Low training speed with training on GPU

I am currently trying to shift the training from CPU to GPU. In the test with some simple tensorflow benchmark models, tensorflow behaves as expected with a decent improvement in training speed. However when I try to use my GPU for training in bayesflow the training speed seems to slow down roughly by a factor of 2. I checked it with one of the example notebooks (6. Posterior Estimation for SIR-like Models — BayesFlow: Amortized Bayesian Inference) with the same result.

Does anyone have insight in why this is the case? Are my “baseflow networks” possibly just not big enough to fully take advantage of the GPU?

My system configuration is as follows:

CPU: i9-10900
GPU: RTX 3080-Ti

Hi Niels,

If the GPU is configured correctly, then it’s probably the case that your networks are too small to take advantage of efficient large matrix multiplications as offset by copy operations. I would also suggest wrapping the configurator using a @tf.function decorator and possibly switching to tf operations, whenever possible, since fetching and configuring the data at each step are limiting factors.

Hi Stefan,

thank you very much for the reply. The network does only have 762,392 parameters so it being to small to take advantage of the GPU makes sense.

Wrapping the configurator did increase performance by a bit but in the end CPU still seems to be faster in problem, even if I increase the net artificially to close to 8 million parameters (I did this quite naively by just adding more coupling layers and such, this probably does not have the needed effect on matrix sizes).

The configurator basically only normalizes prior draws and extracts simulated data from the input dictionary.

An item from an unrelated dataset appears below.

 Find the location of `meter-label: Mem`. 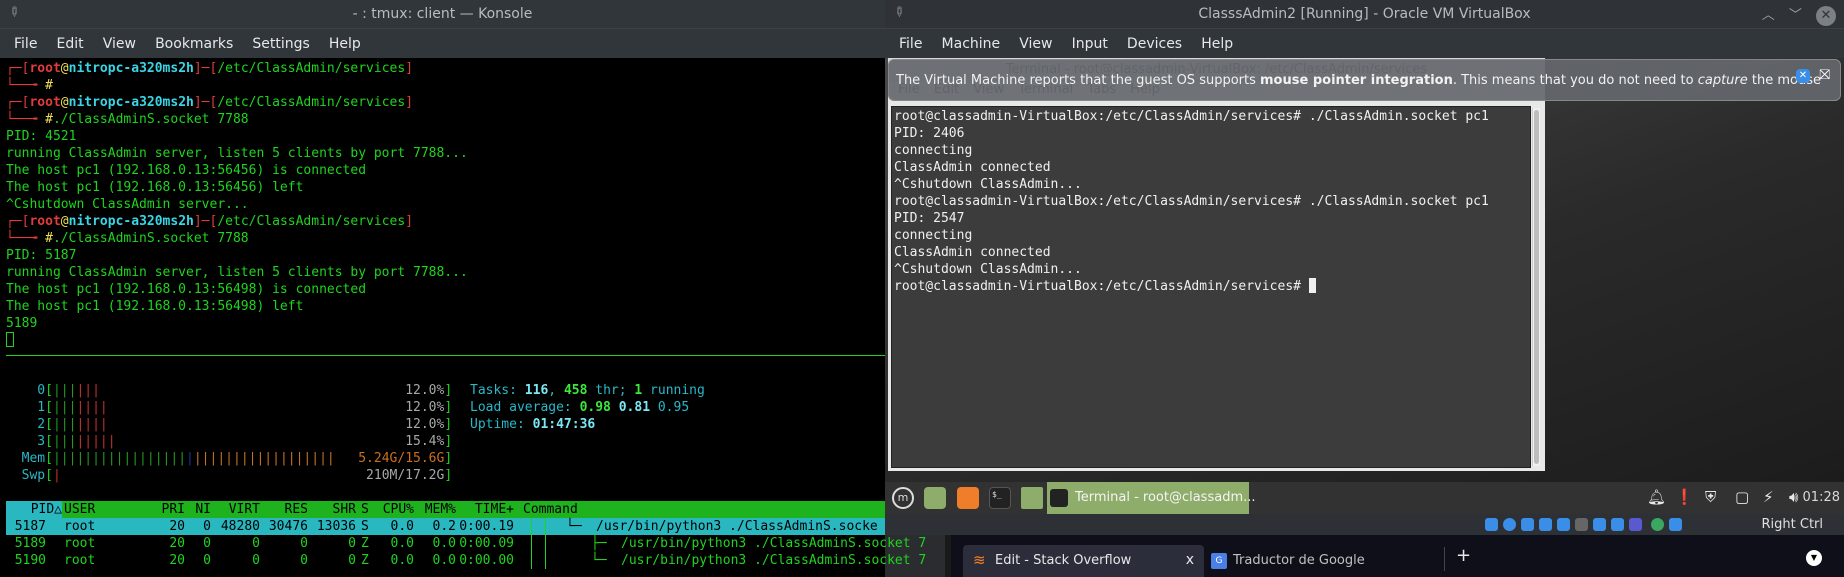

I will take a deeper look into tensorflow operations but from my understanding the configurator is not called that often during offline training so I am not sure if this will result in desired speed increases.

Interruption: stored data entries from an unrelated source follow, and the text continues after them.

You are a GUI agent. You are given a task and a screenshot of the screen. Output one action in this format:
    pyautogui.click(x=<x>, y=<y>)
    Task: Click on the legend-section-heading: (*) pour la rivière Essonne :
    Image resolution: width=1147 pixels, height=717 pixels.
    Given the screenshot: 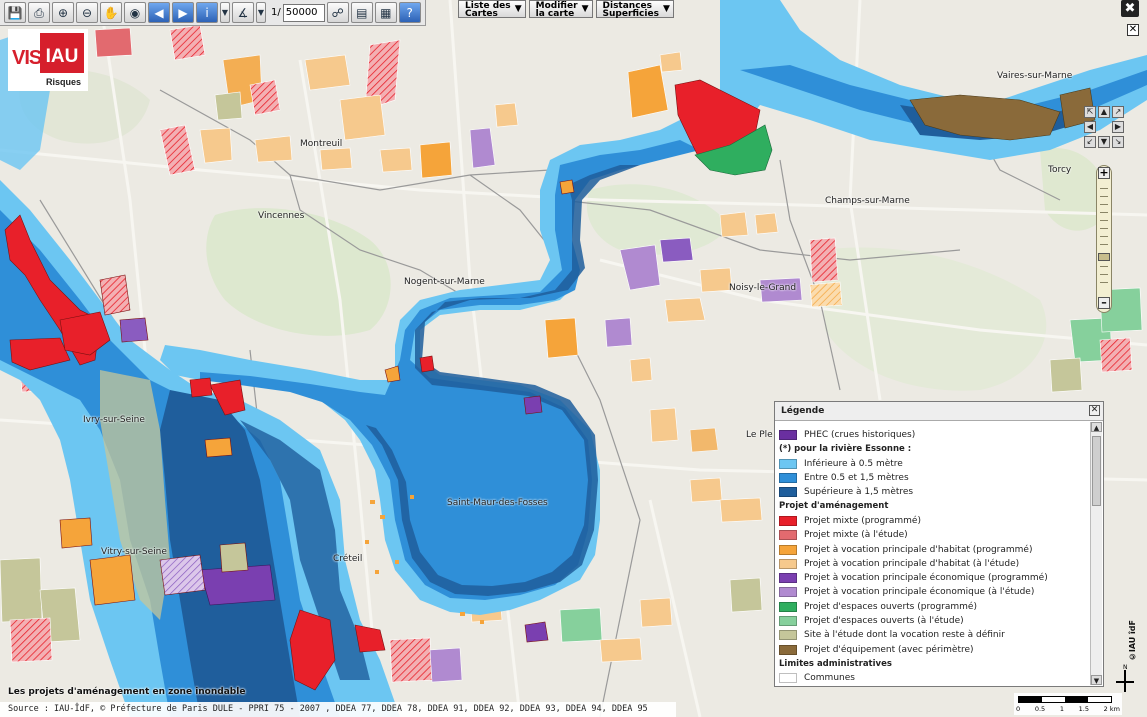 What is the action you would take?
    pyautogui.click(x=846, y=450)
    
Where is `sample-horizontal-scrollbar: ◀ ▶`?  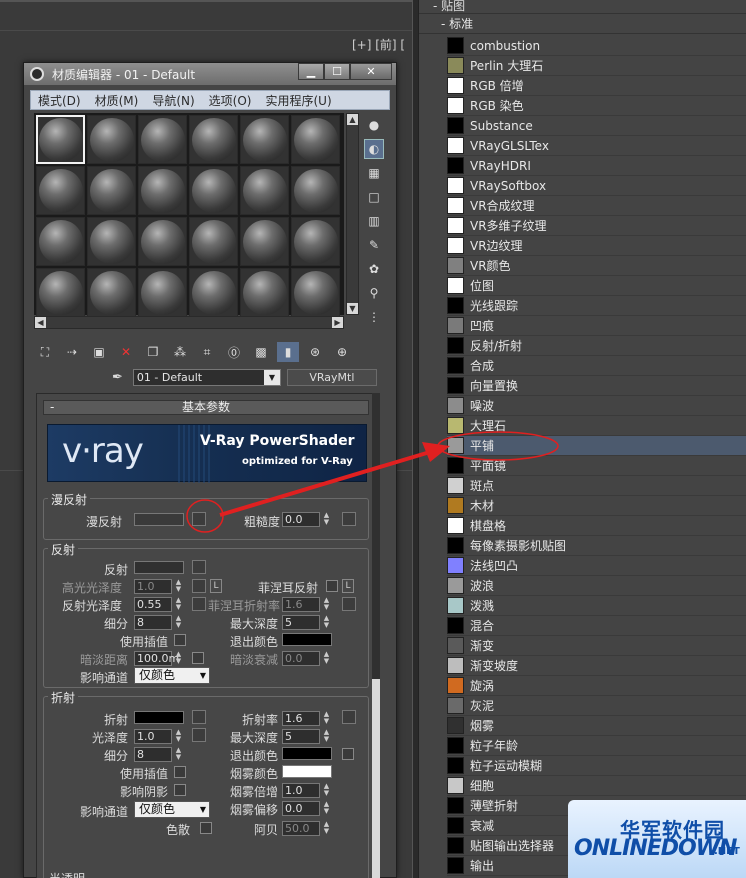
sample-horizontal-scrollbar: ◀ ▶ is located at coordinates (189, 322).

Just a quick note: I can reproduce this, for that notebook I see a drop from 103 iterations/s to 75 iterations/s when activating the GPU. For testing the speed, I ran the trainer without the configurator and it does not improve, so I agree that the configurator is not to blame here.
So it is either TensorFlow not being able to take advantage of the GPU in this case, or BayesFlow doing some non-optimal moving of data internally.
Thanks for reporting it, we will keep an eye on it and at some point test it with the upcoming version of BayesFlow.

1 Like